The monthly average prices for both Arabica and Robusta coffee decreased steeply in July. For arabica, the CEPEA/ESALQ Index for arabica coffee type 6, delivered to São Paulo city, averaged BRL 819.61 per 60-kg bag last month, 11.8% down (nearly 110 Reais/bag) from that in June.

For robusta coffee, the CEPEA/ESALQ Index (Espírito Santo) for the type 6, screen 13, closed at BRL 649.29/bag, 8.07% down (56.97 Reais/bag) in the same comparison.

These averages are the lowest since April 2021 for arabica and since March 2023 for robusta, in real terms (values were deflated by the IGP-DI from Jun/23). For arabica, pressure on quotations came from both the progress of the harvesting in Brazil and perspectives for high supply in the short term. This scenario is also influencing robusta prices, despite the lower output in Espírito Santo (ES), the top robusta-producing state in Brazil.

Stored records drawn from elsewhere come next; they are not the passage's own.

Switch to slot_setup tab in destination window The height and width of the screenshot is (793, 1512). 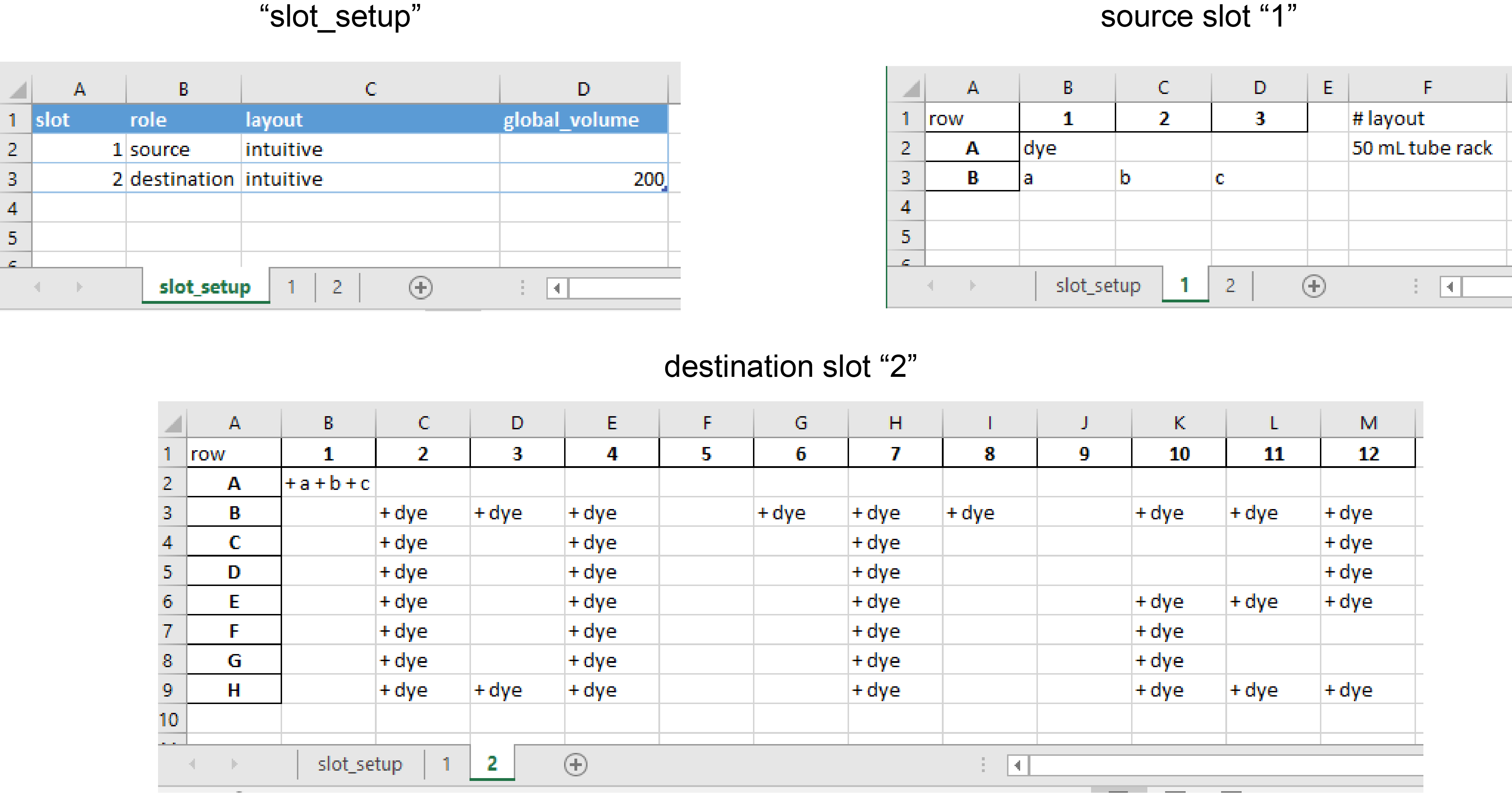coord(360,764)
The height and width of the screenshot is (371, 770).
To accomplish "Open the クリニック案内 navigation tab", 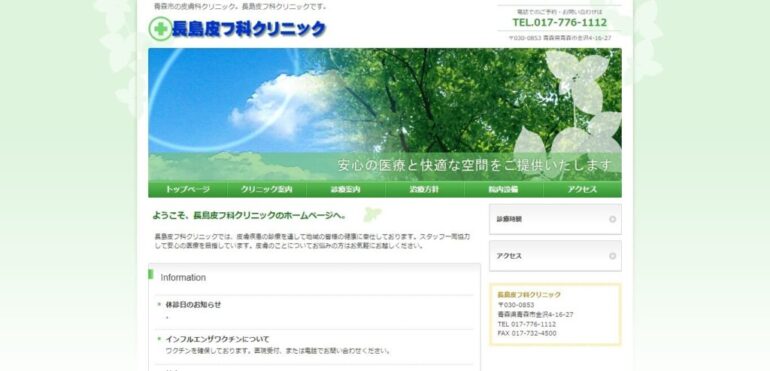I will point(267,189).
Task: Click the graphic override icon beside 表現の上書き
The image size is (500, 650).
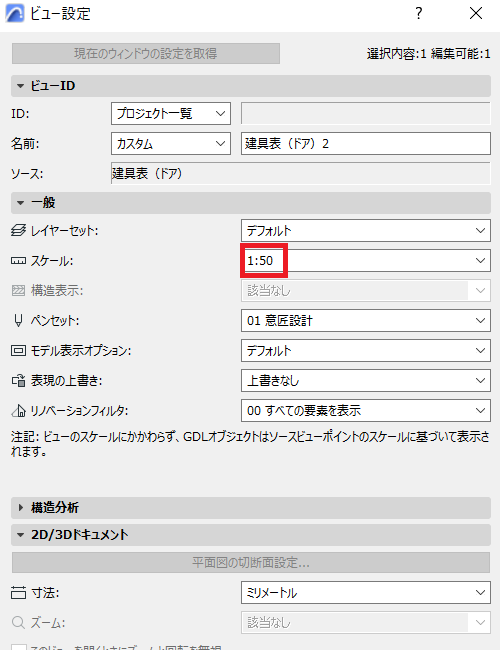Action: point(18,381)
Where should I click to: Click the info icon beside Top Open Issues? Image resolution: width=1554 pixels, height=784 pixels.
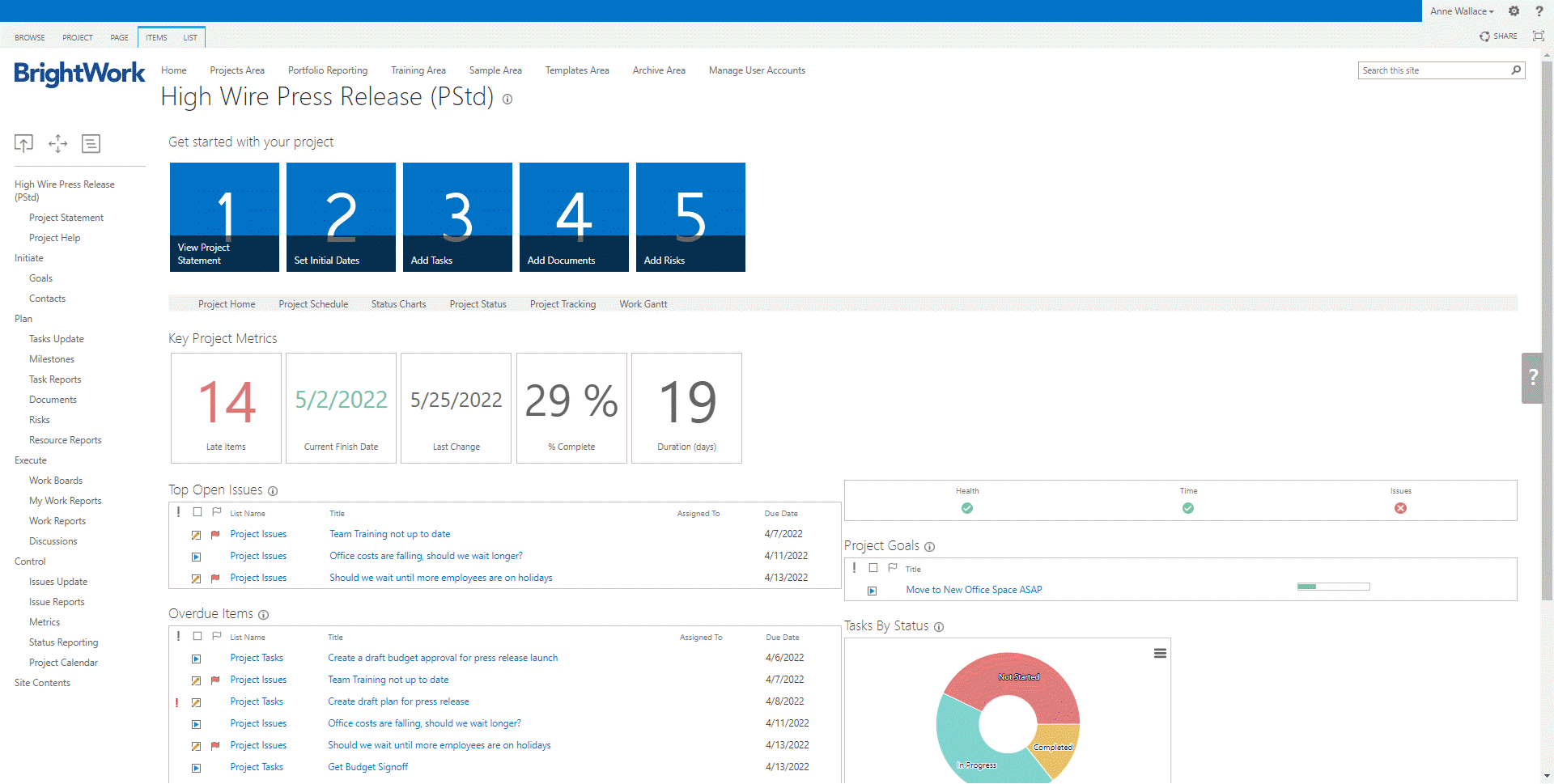pos(273,491)
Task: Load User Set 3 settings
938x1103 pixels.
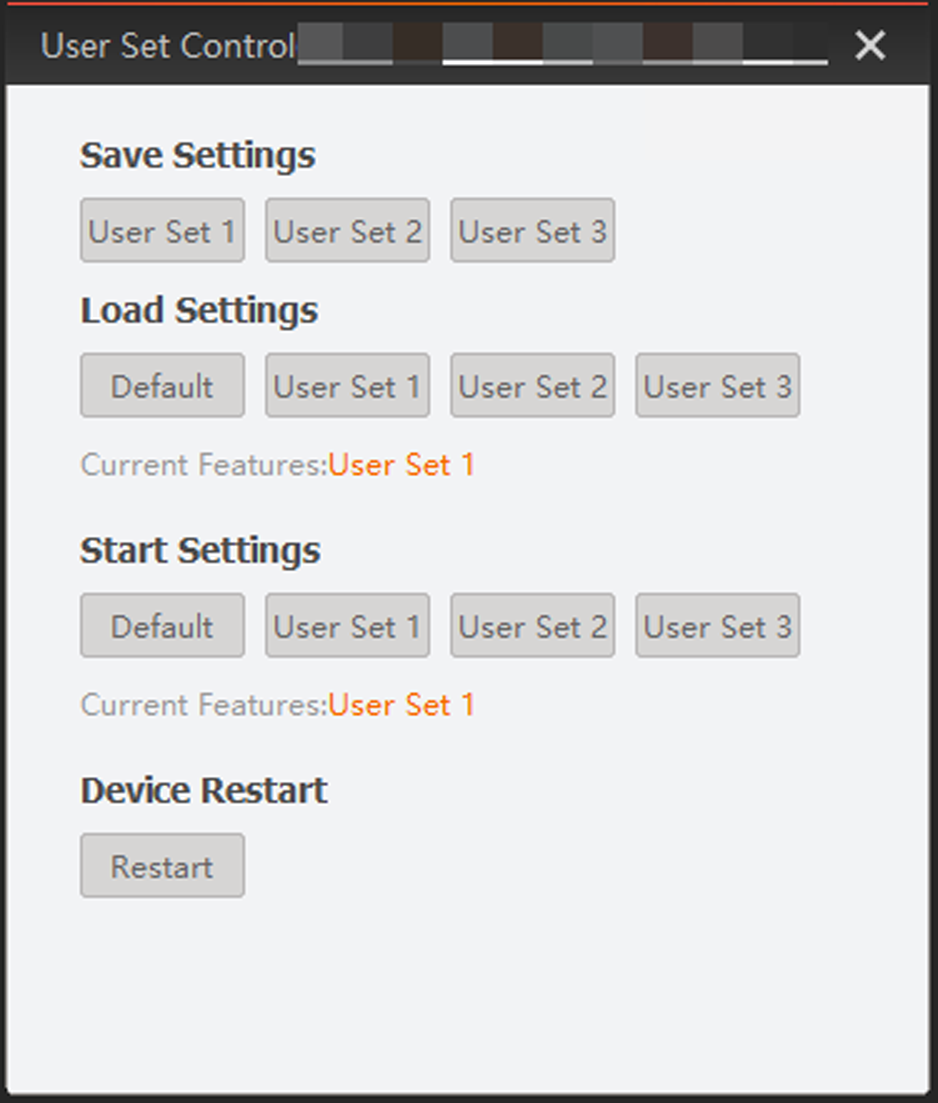Action: tap(717, 386)
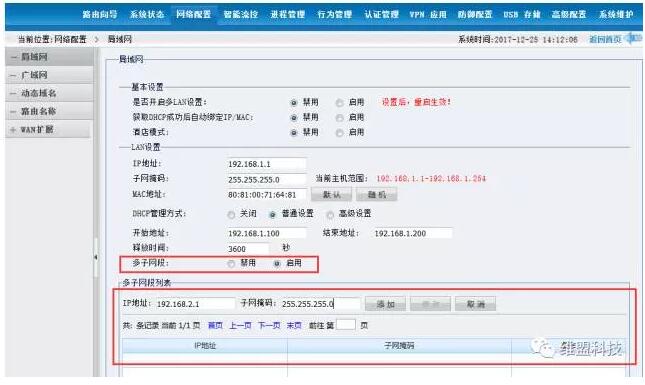Click the 返回首页 link
This screenshot has height=385, width=645.
point(605,39)
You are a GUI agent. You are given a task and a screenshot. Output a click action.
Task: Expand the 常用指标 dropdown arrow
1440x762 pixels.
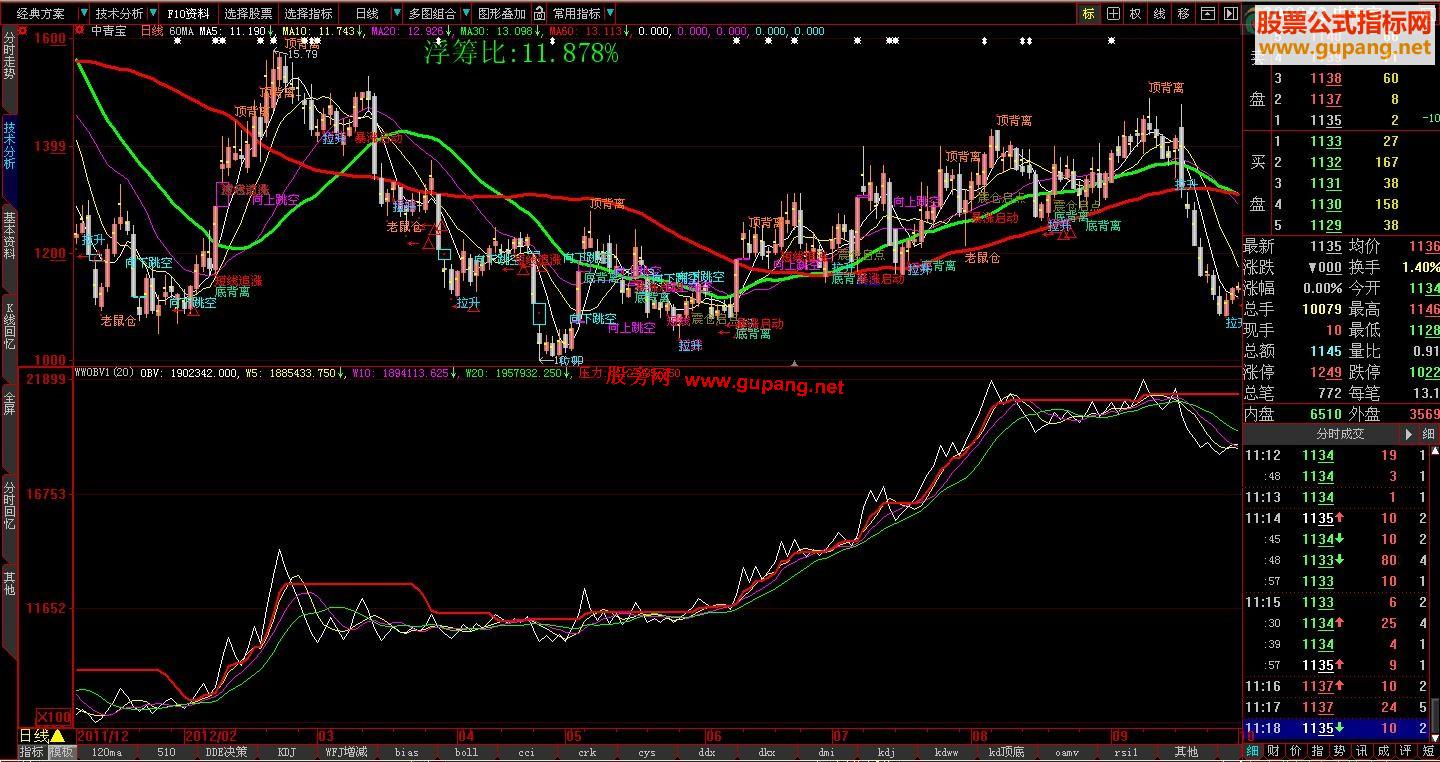coord(610,14)
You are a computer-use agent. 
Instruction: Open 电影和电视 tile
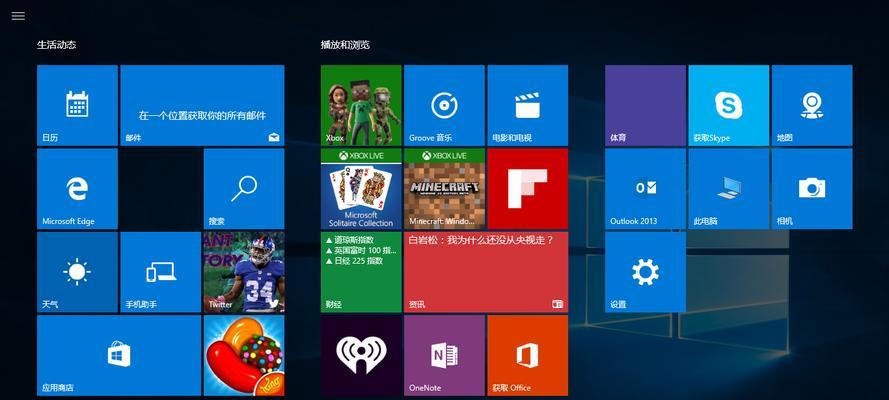pyautogui.click(x=528, y=105)
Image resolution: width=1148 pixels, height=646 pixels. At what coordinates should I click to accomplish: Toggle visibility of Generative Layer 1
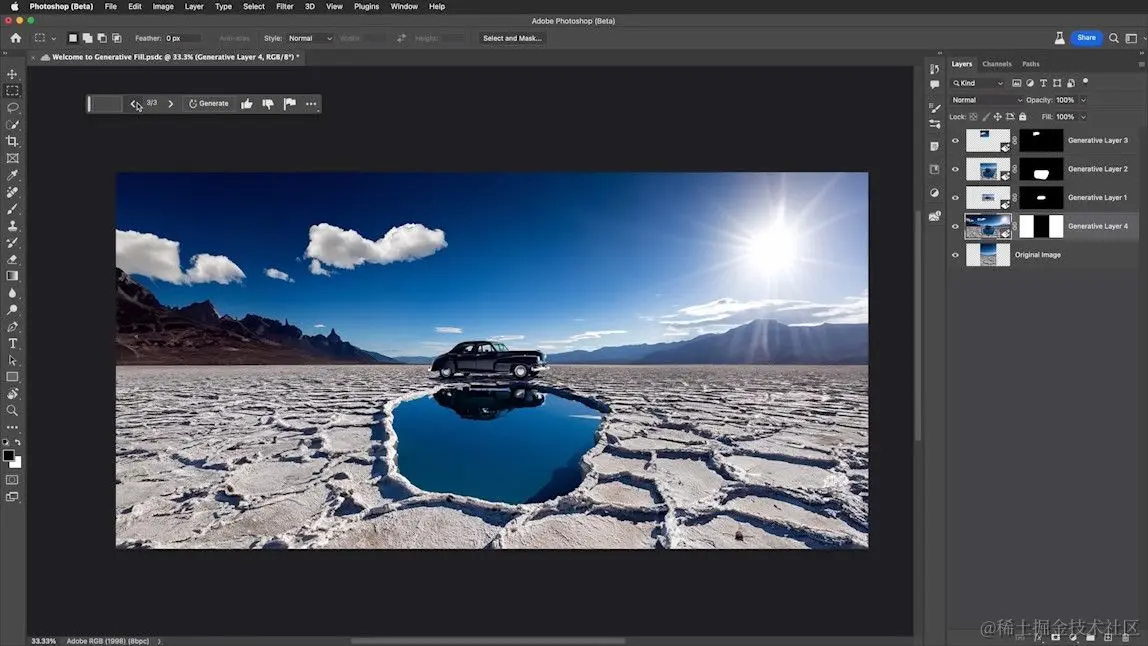pos(955,198)
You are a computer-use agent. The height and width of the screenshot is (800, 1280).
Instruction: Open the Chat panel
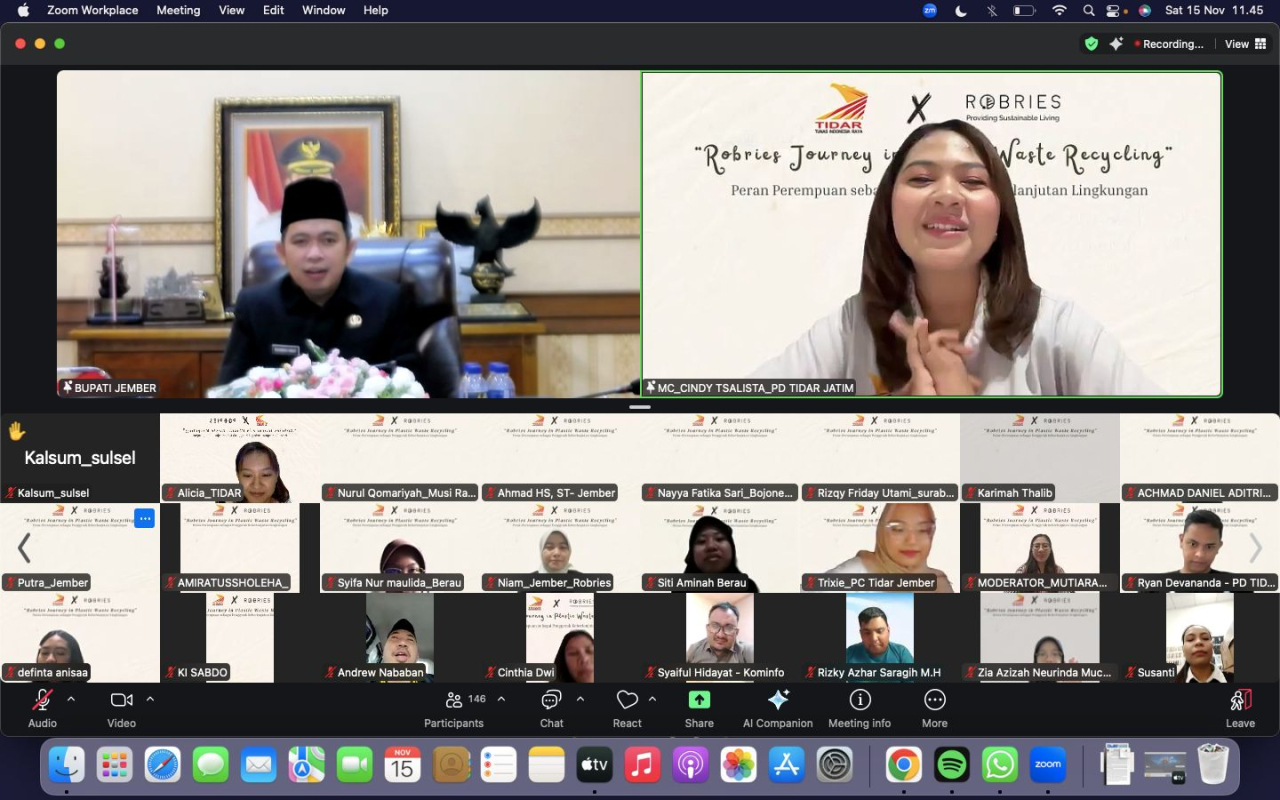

Robusta devaluations were not as steep because of the confirmed crop failure in ES, where the season is ending. On the other hand, for arabica, activities are in progress, and higher volumes of higher-quality coffee is arriving at coffee roasters.

The weather favored crop activities most of July. In the current season, sporadic cases of pests and diseases have been reported in some regions, concludes the report.